In the present embodiment, as shown in fig. 4, a supporting block 10, a first spring 12 and an electromagnet 11 are arranged on the column 101; a support hole 13 is formed in the vertical rod 202; the electromagnet 11 is in control connection with the controller 3; one end of the first spring 12 abuts against the supporting block 10, and the other end abuts against the upright post 101. An arc-shaped surface 15 is arranged on the supporting block 10. In the lifting device, when the bracket 2 is lifted, the bracket 2 pushes the supporting block 10 along the arc surface 15 to overcome the elastic force of the first spring 12 so as to withdraw the supporting block, when the bracket 2 is lifted to a proper position, the supporting hole 13 is flush with the supporting hole 10, and the supporting hole 10 pushes the supporting block 10 to be inserted into the supporting hole 13 under the elastic force of the first spring 12 so as to lock and support the bracket 2; when the bracket 13 is about to descend, the controller 3 controls the electromagnet 11 to generate suction force and attract the supporting block 10 to overcome the elastic force of the first spring 12 and then slide out of the supporting hole 13, so that the bracket is unlocked.

In this embodiment, as shown in fig. 4, a guide post 14 is disposed on the upright post 101, and the guide post 14 extends into the inner hole of the supporting block 10; the first spring 12 is sleeved on the guide post 14. The support block 10 slides along the guide posts 14 when moving, so that the support block 10 can be ensured to slide smoothly.

In the present embodiment, as shown in fig. 1, a buffer mechanism 4 for buffering the carriage 2 is provided in the support body 1; the buffer mechanism 4 is a buffer spring.
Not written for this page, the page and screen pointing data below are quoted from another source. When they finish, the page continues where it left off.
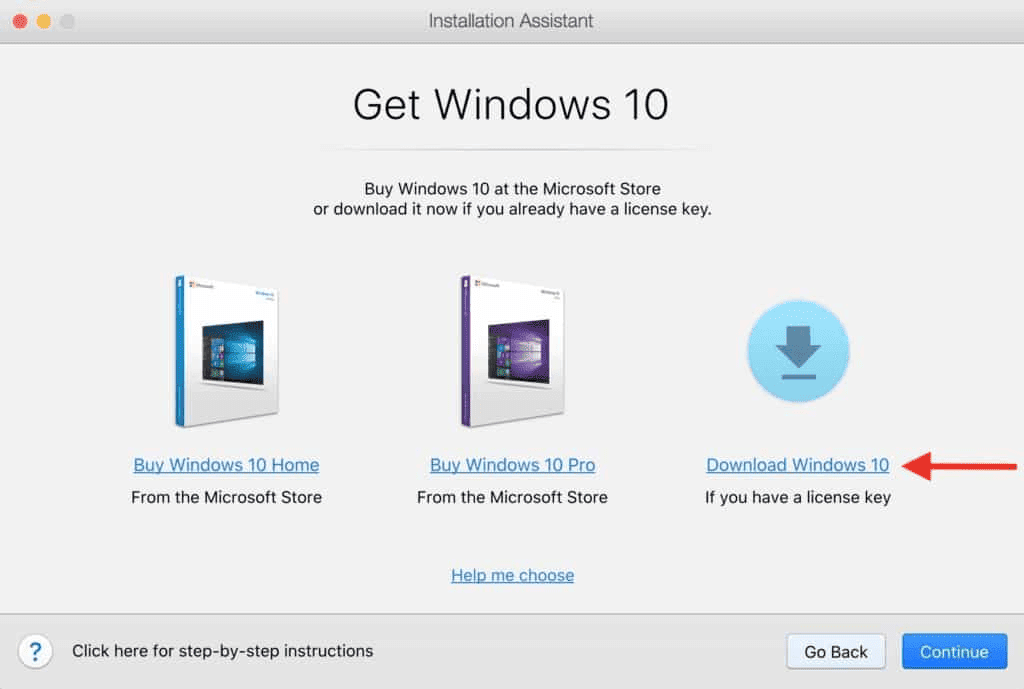Click the Get Windows 10 heading
Viewport: 1024px width, 689px height.
pos(511,104)

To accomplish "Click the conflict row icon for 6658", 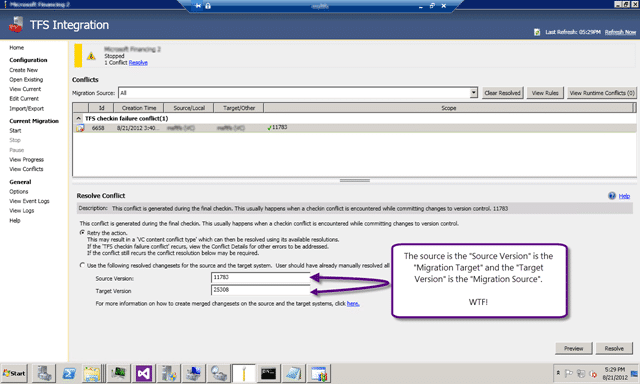I will click(80, 128).
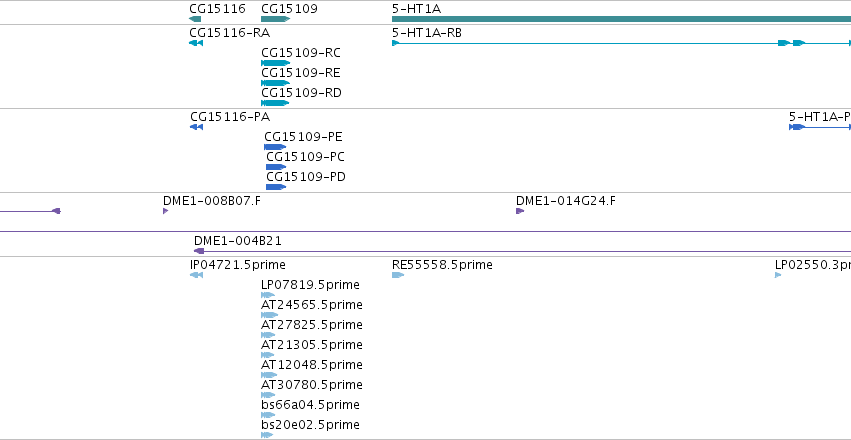Screen dimensions: 851x440
Task: Select the AT24565.5prime EST arrow
Action: [x=270, y=315]
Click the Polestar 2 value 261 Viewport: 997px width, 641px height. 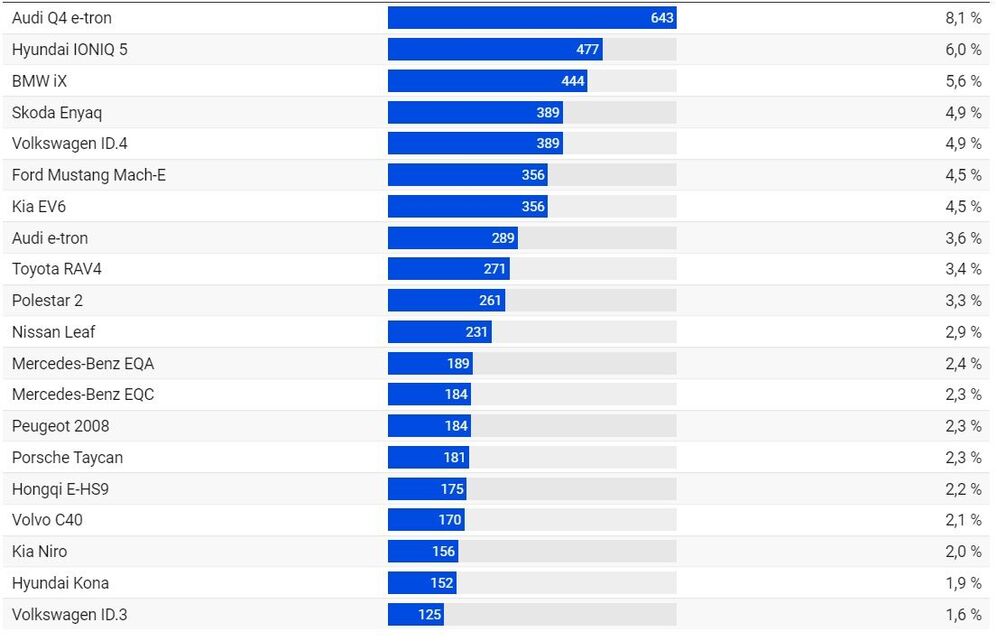click(x=490, y=300)
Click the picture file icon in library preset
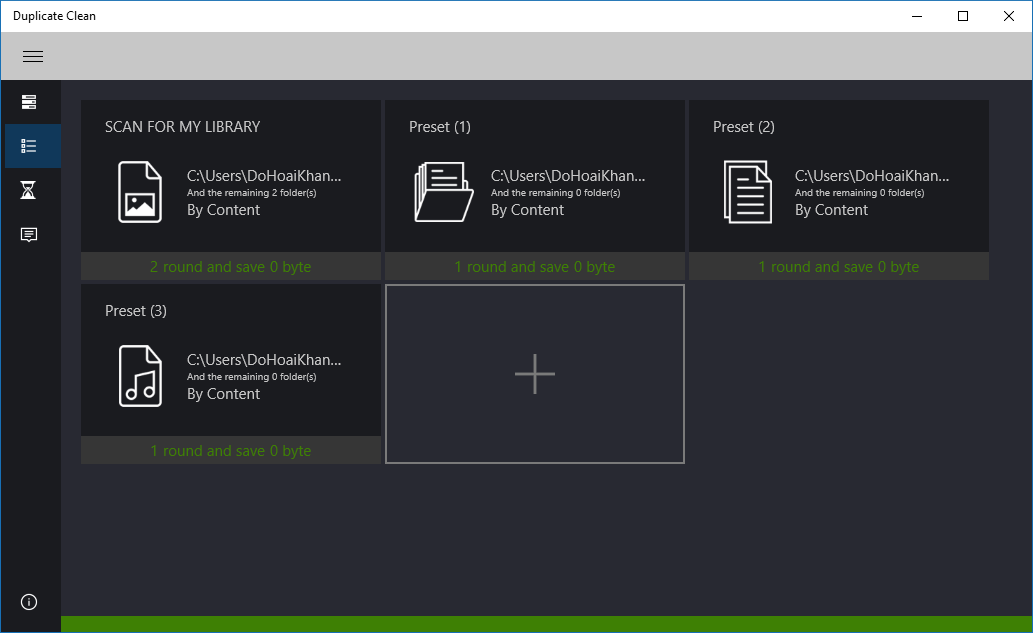The image size is (1033, 633). pos(140,192)
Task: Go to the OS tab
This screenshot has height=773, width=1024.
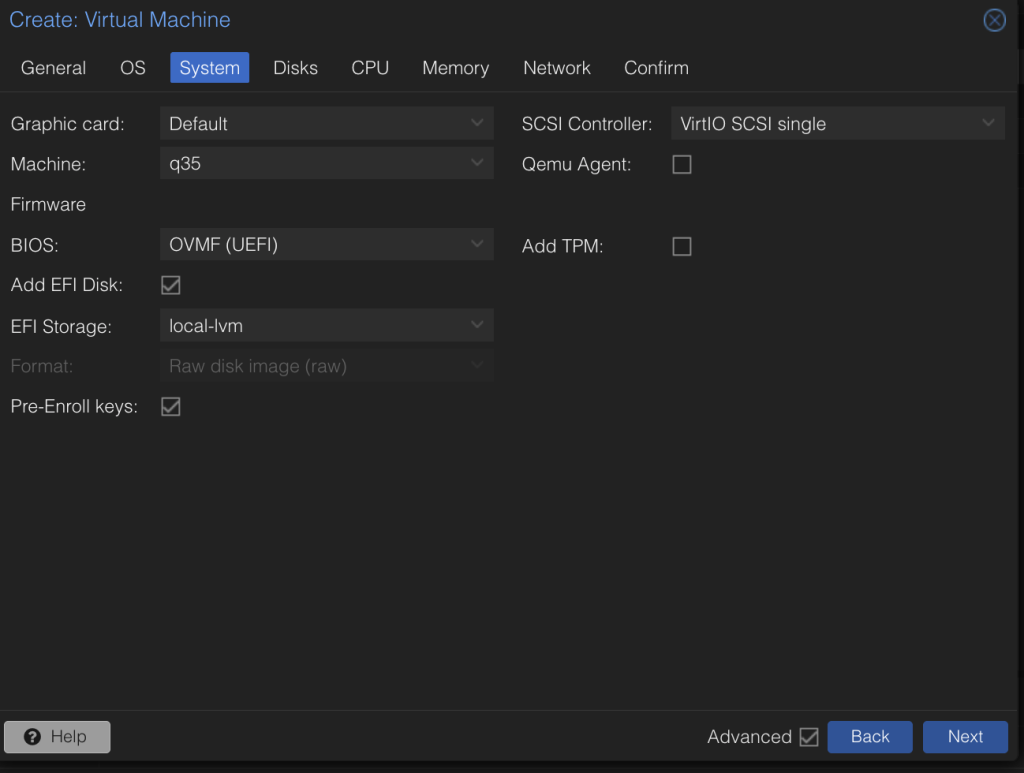Action: pos(133,68)
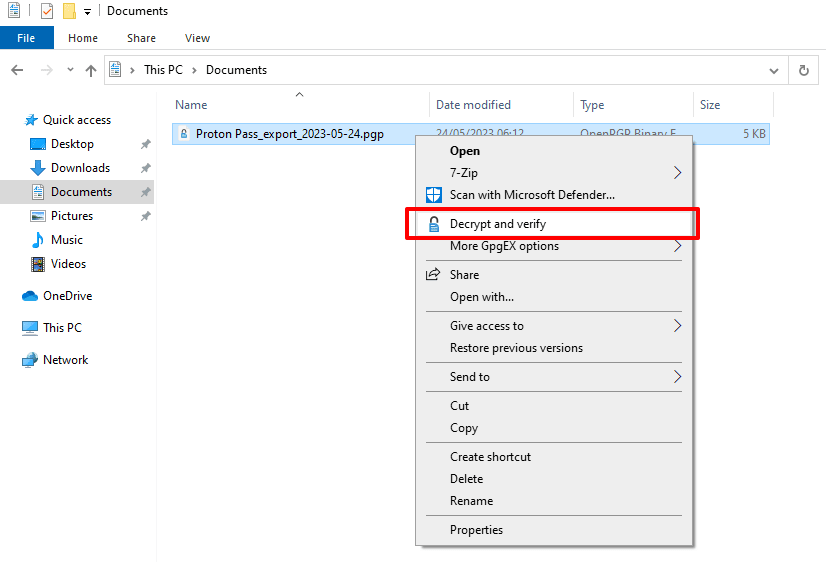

The buffering structure 4 is arranged to buffer the descending bracket 2, so that impact on the electric push rod 8 caused by stopping descending is avoided, and the electric push rod 8 is effectively protected.

In this embodiment, as shown in fig. 4, the positioning hole 91 is a reverse tapered hole; the part of the positioning pin 9 matched with the positioning hole 91 is in an inverted cone shape. The positioning pin 9 and the positioning hole 91 are both provided with conical matching structures, and the functions of guiding and automatic centering are achieved.

In the present embodiment, as shown in fig. 4, the mounting structure of the positioning pin 9 includes a housing 16, a blind rivet 17, and a second spring 18; the housing 16 is mounted on a support plate 17 at the top of the support body 1; an inner cavity with an open lower end is formed in the shell 16, and the positioning pin 9 is in sliding fit with the inner cavity of the shell 16; the blind rivet 17 penetrates through the shell 16 and is connected with the positioning pin 9; the second spring 18 is sleeved on the blind rivet 17, the upper end of the second spring abuts against the inner wall of the shell 16, and the lower end of the second spring abuts against the positioning pin 9. Through the mounting structure of locating pin 9, can be so that locating pin 9 is floating structure, and locating pin 9 can fluctuate on vertical direction promptly, but can not rock about on the horizontal direction, consequently, can avoid locating pin 9 and bracket 2 to take place to interfere on vertical direction, can form the location to bracket 2 on the horizontal direction simultaneously. In addition, the positioning pin 9 is always tightly pressed in the positioning hole 91 under the action of the second spring 18, so that the positioning reliability is ensured.

The above description is only a preferred embodiment of the present invention, and is not intended to limit the scope of the present invention, and all modifications and equivalents of the present invention, which are made by the contents of the present specification and the accompanying drawings, or directly/indirectly applied to other related technical fields, are included in the scope of the present invention.